==== GIVEN ENTRIES

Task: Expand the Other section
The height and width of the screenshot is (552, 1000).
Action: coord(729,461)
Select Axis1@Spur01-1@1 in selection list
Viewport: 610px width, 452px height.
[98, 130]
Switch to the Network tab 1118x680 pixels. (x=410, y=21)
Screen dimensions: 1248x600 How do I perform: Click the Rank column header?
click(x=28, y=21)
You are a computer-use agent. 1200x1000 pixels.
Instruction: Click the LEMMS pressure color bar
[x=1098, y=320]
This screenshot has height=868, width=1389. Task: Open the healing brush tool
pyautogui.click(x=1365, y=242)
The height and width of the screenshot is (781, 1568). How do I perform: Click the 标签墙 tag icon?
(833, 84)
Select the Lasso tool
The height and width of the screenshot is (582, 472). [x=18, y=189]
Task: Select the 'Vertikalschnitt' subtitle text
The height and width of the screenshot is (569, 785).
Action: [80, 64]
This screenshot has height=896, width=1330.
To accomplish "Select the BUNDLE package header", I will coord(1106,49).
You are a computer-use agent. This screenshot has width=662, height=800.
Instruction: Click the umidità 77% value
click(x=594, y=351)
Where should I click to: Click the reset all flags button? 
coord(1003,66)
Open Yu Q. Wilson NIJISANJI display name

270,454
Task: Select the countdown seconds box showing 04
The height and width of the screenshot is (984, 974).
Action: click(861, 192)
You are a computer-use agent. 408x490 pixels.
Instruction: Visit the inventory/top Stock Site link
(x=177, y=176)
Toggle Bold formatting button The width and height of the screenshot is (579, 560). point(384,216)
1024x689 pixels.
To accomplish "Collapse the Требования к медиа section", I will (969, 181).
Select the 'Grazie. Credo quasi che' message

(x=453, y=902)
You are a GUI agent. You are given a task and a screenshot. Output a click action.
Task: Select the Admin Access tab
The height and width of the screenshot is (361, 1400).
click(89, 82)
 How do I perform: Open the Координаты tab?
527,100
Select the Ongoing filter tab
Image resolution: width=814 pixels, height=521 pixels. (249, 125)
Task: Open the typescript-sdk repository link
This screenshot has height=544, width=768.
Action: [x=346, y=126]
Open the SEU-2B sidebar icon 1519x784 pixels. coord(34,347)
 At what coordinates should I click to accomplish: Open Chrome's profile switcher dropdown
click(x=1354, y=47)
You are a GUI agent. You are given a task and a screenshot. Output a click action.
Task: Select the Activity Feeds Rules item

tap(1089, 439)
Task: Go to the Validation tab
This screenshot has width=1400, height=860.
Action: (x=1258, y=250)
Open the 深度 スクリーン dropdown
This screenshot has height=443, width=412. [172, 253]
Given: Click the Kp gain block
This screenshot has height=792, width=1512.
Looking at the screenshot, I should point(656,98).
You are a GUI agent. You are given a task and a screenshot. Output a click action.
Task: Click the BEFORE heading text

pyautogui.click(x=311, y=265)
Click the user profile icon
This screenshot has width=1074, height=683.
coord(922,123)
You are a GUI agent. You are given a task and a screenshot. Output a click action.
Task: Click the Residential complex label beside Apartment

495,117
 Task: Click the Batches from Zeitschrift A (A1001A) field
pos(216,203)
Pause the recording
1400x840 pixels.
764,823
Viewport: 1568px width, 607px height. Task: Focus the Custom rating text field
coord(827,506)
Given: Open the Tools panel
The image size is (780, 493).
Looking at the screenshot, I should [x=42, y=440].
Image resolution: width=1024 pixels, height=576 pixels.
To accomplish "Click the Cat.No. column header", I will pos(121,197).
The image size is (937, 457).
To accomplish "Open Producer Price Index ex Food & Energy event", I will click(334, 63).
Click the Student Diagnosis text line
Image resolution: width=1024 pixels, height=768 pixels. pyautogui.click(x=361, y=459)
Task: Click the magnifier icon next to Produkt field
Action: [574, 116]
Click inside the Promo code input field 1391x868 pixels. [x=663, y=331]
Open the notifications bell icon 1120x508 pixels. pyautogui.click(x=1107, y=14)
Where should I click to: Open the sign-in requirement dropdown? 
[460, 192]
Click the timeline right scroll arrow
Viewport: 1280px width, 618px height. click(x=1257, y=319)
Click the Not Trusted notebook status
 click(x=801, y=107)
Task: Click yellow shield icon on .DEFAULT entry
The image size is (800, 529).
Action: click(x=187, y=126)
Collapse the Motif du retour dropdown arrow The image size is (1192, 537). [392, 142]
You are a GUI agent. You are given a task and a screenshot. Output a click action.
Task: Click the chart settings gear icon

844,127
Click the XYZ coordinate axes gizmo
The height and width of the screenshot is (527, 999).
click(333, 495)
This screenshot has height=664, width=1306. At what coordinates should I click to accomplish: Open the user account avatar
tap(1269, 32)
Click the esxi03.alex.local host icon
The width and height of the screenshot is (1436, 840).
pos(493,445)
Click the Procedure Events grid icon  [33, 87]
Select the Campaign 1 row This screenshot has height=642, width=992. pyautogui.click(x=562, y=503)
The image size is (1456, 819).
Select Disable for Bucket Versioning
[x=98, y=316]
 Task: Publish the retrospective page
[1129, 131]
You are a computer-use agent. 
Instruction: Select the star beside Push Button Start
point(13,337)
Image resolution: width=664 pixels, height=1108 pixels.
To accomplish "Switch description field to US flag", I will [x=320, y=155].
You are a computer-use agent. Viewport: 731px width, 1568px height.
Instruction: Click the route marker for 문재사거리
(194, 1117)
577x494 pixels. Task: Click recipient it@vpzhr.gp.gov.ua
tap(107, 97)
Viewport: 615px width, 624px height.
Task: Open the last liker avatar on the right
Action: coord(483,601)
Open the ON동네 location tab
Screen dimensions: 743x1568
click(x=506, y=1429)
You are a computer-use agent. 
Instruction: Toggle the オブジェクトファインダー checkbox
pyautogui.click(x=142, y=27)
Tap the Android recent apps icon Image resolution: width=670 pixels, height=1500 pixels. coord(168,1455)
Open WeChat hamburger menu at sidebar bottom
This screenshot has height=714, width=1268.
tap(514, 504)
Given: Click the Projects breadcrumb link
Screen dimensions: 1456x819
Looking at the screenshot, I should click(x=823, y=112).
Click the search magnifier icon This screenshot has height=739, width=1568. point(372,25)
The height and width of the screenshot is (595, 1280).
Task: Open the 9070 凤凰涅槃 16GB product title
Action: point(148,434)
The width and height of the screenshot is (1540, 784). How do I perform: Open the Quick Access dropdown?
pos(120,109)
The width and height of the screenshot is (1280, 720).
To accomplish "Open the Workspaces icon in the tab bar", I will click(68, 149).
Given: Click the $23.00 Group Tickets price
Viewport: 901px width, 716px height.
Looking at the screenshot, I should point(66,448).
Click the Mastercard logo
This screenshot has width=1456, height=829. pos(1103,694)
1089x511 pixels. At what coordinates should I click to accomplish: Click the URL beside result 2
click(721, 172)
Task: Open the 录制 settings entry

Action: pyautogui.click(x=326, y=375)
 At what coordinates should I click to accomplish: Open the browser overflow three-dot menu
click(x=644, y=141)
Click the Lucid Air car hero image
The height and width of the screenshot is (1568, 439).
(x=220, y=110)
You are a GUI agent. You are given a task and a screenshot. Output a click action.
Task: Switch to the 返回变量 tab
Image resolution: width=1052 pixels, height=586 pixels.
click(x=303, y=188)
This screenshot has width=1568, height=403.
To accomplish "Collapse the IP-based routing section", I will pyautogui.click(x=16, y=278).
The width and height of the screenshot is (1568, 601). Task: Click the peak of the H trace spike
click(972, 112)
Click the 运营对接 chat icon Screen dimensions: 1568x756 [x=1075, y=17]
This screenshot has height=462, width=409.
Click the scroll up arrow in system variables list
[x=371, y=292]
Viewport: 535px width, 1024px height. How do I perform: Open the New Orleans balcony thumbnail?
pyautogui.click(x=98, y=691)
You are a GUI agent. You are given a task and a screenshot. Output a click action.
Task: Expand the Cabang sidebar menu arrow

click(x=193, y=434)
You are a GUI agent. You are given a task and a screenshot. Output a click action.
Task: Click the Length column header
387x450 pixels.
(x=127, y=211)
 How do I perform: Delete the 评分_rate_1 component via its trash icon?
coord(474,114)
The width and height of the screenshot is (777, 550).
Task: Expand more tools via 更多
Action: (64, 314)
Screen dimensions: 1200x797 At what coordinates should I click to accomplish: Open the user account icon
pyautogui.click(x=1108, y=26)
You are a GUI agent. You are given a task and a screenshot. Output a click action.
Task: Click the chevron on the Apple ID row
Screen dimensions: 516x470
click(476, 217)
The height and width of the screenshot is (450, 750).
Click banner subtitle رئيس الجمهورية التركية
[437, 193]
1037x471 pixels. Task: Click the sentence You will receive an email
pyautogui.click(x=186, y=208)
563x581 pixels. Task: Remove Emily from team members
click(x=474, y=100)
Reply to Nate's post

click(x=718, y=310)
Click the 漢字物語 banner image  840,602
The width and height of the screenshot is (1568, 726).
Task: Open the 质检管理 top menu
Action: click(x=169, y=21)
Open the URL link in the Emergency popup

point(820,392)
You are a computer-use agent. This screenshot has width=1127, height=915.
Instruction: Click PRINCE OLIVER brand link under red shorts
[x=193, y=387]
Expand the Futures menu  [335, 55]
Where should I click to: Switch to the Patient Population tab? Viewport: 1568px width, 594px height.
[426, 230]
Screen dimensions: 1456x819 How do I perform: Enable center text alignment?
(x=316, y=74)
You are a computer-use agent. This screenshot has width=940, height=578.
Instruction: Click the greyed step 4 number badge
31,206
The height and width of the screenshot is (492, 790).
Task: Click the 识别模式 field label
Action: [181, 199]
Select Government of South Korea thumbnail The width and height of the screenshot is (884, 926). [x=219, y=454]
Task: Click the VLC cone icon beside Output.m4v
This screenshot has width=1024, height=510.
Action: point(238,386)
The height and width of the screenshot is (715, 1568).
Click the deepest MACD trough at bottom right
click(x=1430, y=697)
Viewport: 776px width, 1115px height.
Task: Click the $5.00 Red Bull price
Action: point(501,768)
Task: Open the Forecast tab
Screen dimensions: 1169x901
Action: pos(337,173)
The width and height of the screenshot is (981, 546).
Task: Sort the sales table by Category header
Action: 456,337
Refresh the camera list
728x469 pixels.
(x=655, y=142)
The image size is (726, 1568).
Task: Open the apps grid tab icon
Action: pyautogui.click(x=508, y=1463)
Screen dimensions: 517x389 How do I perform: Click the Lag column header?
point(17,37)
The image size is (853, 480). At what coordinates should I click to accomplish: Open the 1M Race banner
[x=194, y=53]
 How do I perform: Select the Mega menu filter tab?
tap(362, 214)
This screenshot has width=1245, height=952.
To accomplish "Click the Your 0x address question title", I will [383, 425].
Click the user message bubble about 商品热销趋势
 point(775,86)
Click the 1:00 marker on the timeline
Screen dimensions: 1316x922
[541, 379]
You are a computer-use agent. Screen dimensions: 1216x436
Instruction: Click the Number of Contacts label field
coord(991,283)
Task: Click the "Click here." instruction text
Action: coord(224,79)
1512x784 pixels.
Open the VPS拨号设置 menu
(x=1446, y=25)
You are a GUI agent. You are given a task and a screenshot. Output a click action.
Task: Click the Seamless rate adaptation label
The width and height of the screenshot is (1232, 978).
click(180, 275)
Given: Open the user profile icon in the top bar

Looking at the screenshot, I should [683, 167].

========

- **INSTRUCTION**: Add 150 to every click coordinate in the answers, and write out again all the entries from the start through the line containing "Switch to the Network", inclusive, with their requests.

- **EXERCISE RESPONSE**:
Task: Expand the Other section
The height and width of the screenshot is (552, 1000).
Action: coord(879,611)
Select Axis1@Spur01-1@1 in selection list
Viewport: 610px width, 452px height.
[248, 280]
Switch to the Network tab 1118x680 pixels. (x=560, y=171)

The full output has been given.